Più che di statalismo si tratta secondo me più che altro di una venatura di giustizialismo in qualche modo: un po’ come, alla notizia dell’avviso di garanzia, si agita la forca. A mio giudizio, però, in questo caso si tratta di qualcosa che è sfuggito di mano. Non darei una connotazione troppo politica. Semmai è l’ulteriore presa di coscienza che i conti pubblici sono in condizioni precarie.
Se è vero che in maggioranza questa misura ha creato qualche comprensibile frizione, alcune prese di posizione della minoranza sono per lo meno singolari.

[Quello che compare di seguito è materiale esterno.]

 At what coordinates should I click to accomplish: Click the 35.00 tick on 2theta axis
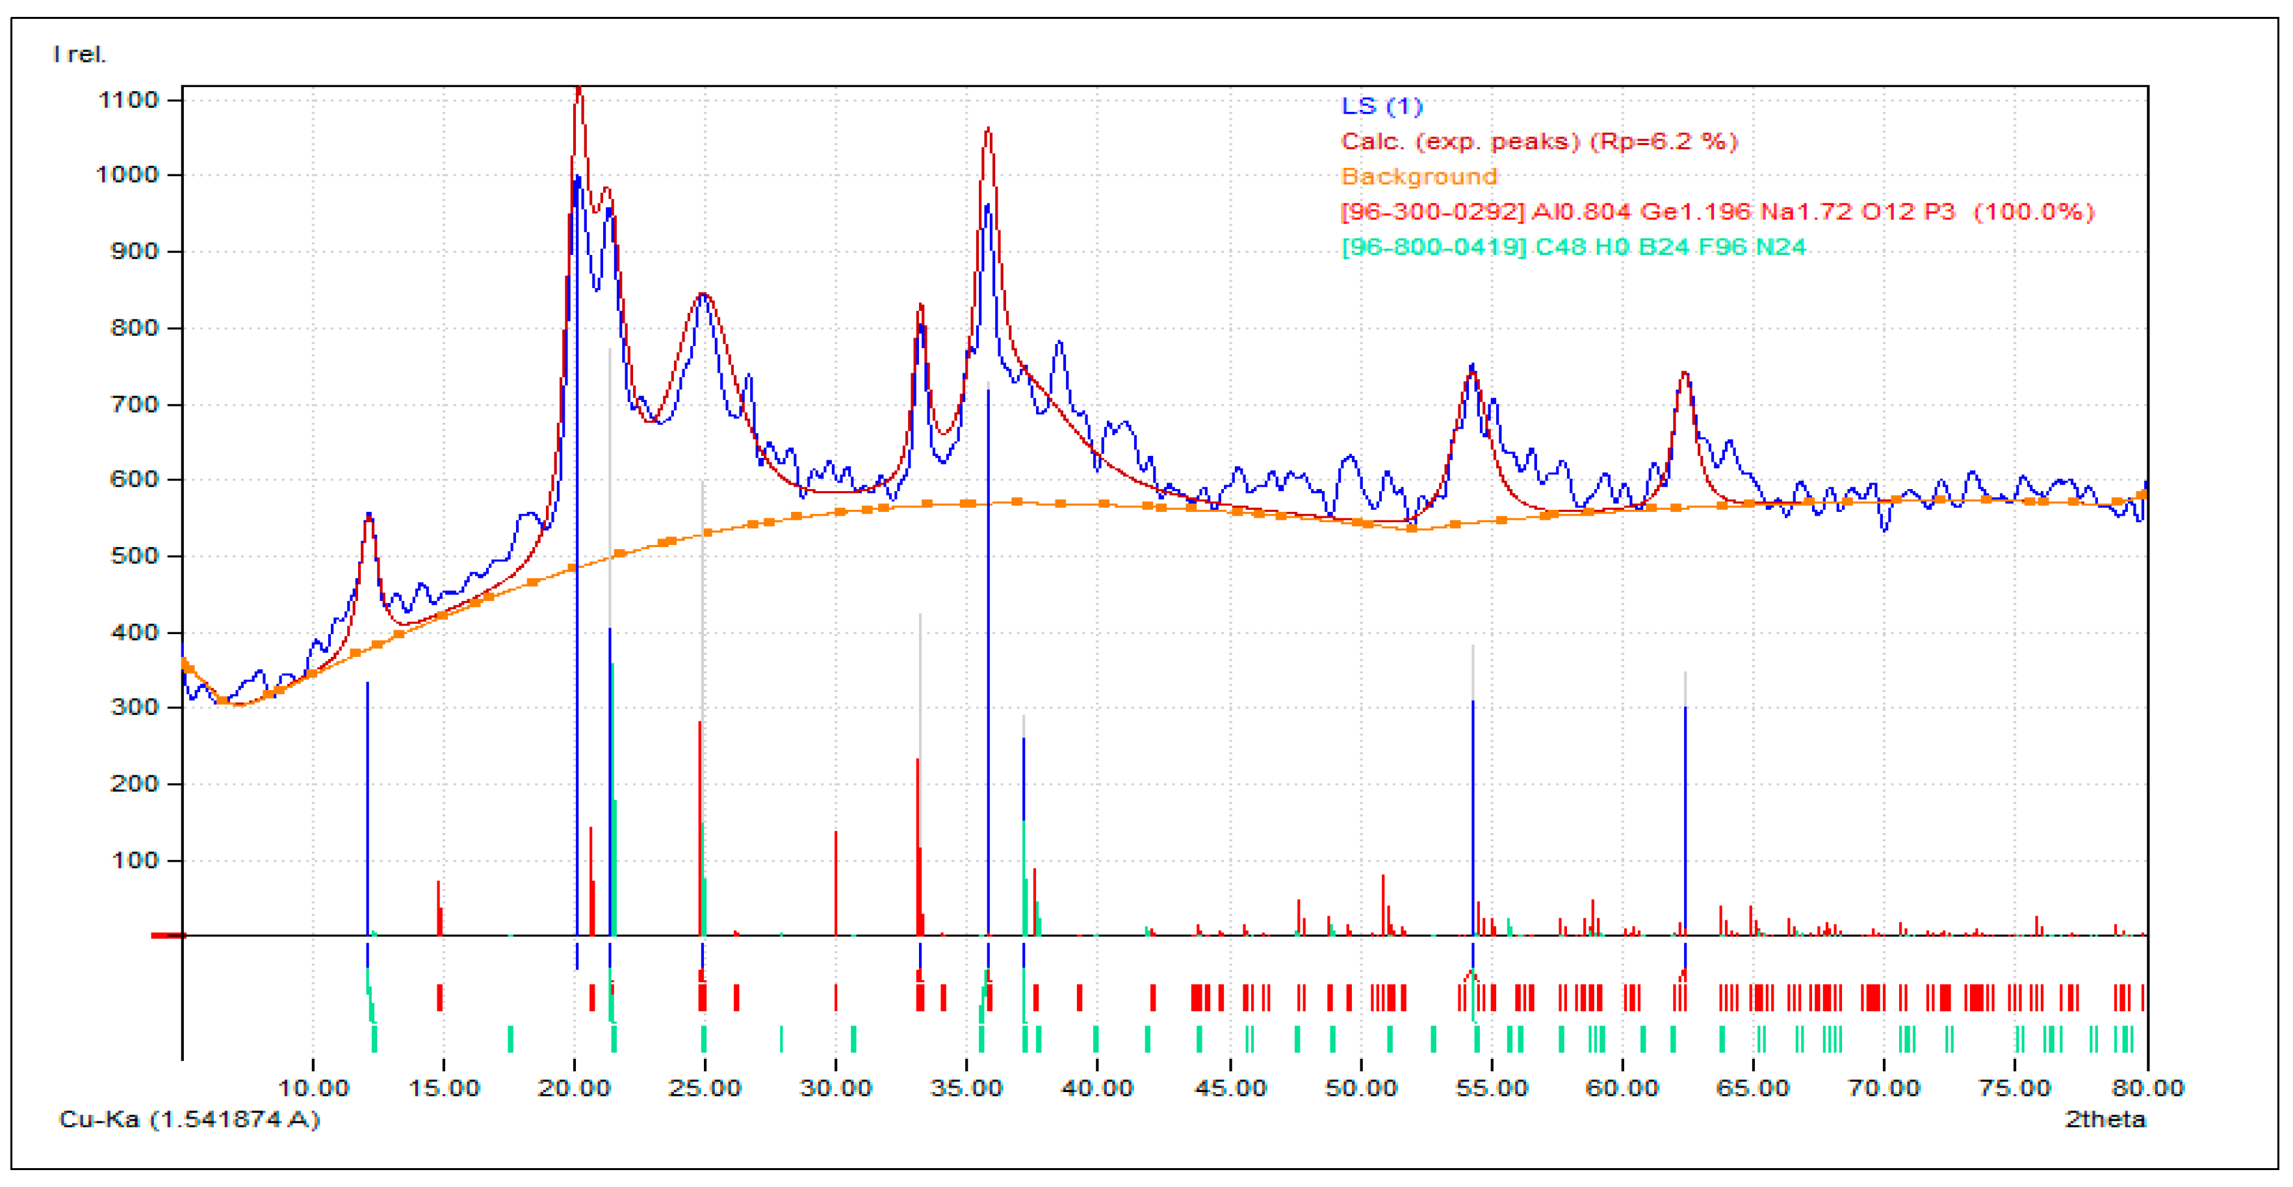point(966,1088)
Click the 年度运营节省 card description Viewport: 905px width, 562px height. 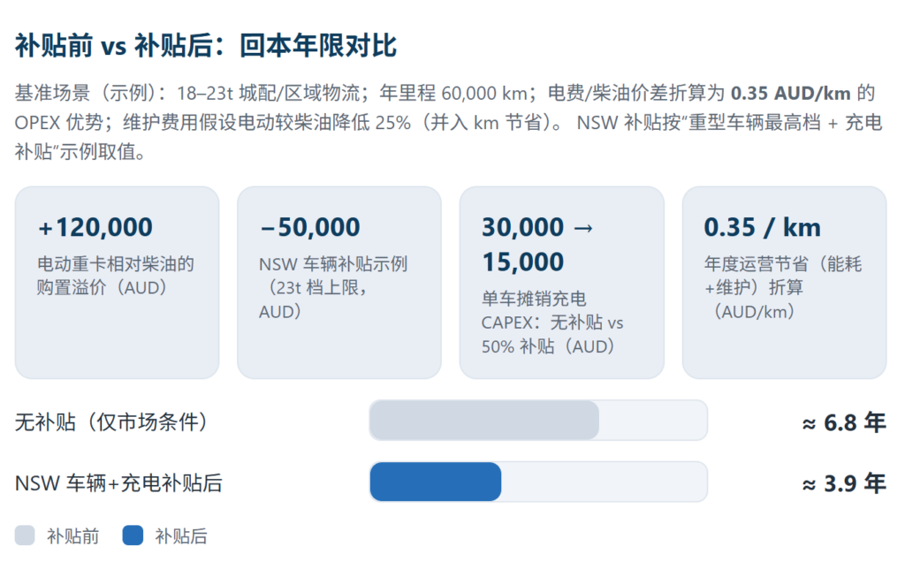pos(782,287)
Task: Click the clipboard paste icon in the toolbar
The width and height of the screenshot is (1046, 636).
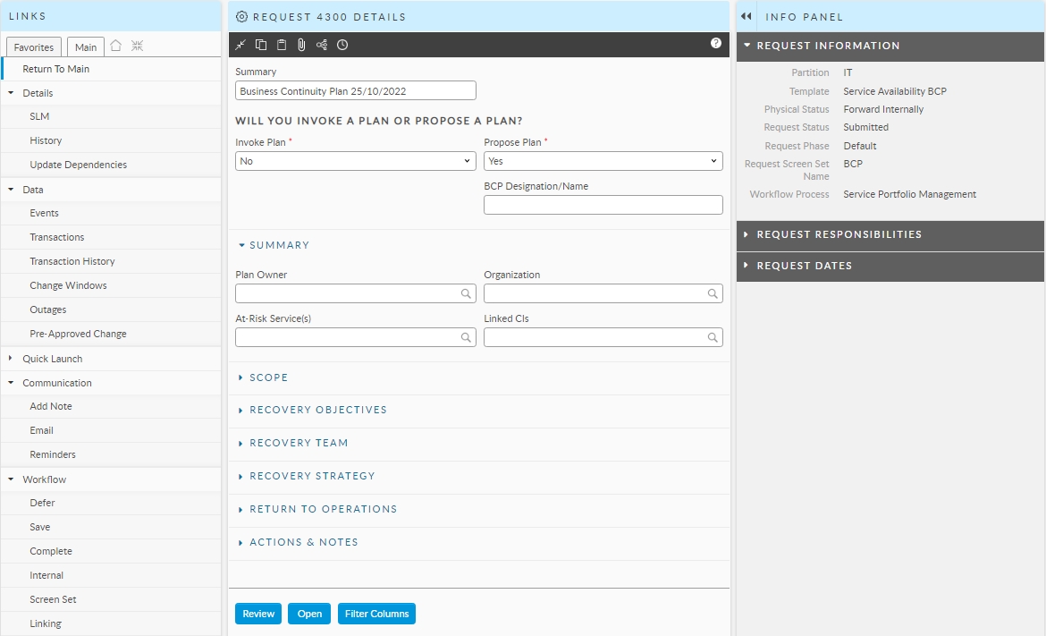Action: 282,45
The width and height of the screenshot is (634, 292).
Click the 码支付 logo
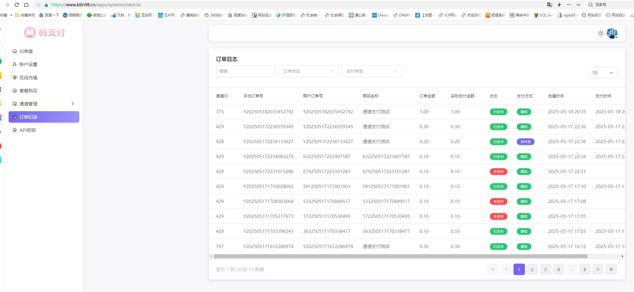(x=45, y=32)
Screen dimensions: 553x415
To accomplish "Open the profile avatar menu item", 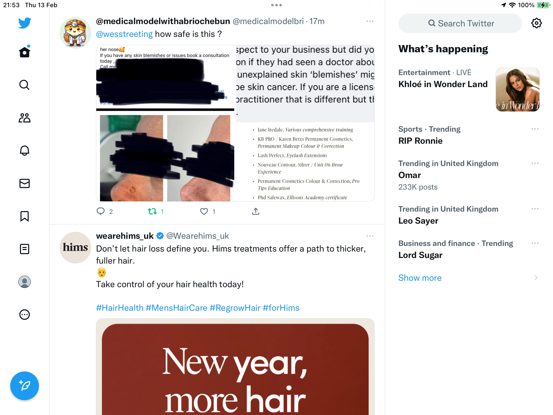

Le altre forze di centrodestra si possono smarcare da questo provvedimento, ma comunque fino a un certo punto. Anche perché dai conti pubblici dipendono anche molte delle promesse elettorali fatte da tutti. La minoranza invece ha assunto una postura del tutto incoerente. Tanto più che il redditometro è stata una delle eredità più pesanti e durature del centrosinistra. Smontata dal figlio ribelle: Matteo Renzi. Insomma, alcune posizioni sono davvero risibili.
Complessivamente, qual è la sua valutazione sull’impostazione economico-finanziaria data dall’esecutivo?
Facendo una valutazione di ampio respiro, mi pare che il governo abbia tenuto botta. Considerando che si è trovato in eredità, in particolare per colpa del Superbonus, i conti peggiori dal 1992. Al ministro Giorgetti va dato atto di aver alzato tutte le bandiere rosse che poteva su questo versante. Politicamente, la scelta interessante è che questo governo ha deciso di focalizzare la stragrande maggioranza delle esigue risorse che aveva a disposizione sulle categorie meno abbienti. E qui si concretizza un altro paradosso.
Ossia?
Mentre il centrosinistra, con il Superbonus, ha dato i soldi a chi già ne aveva – o per lo meno aveva la casa – il centrodestra ha stanziato risorse per le fasce più fragili della popolazione.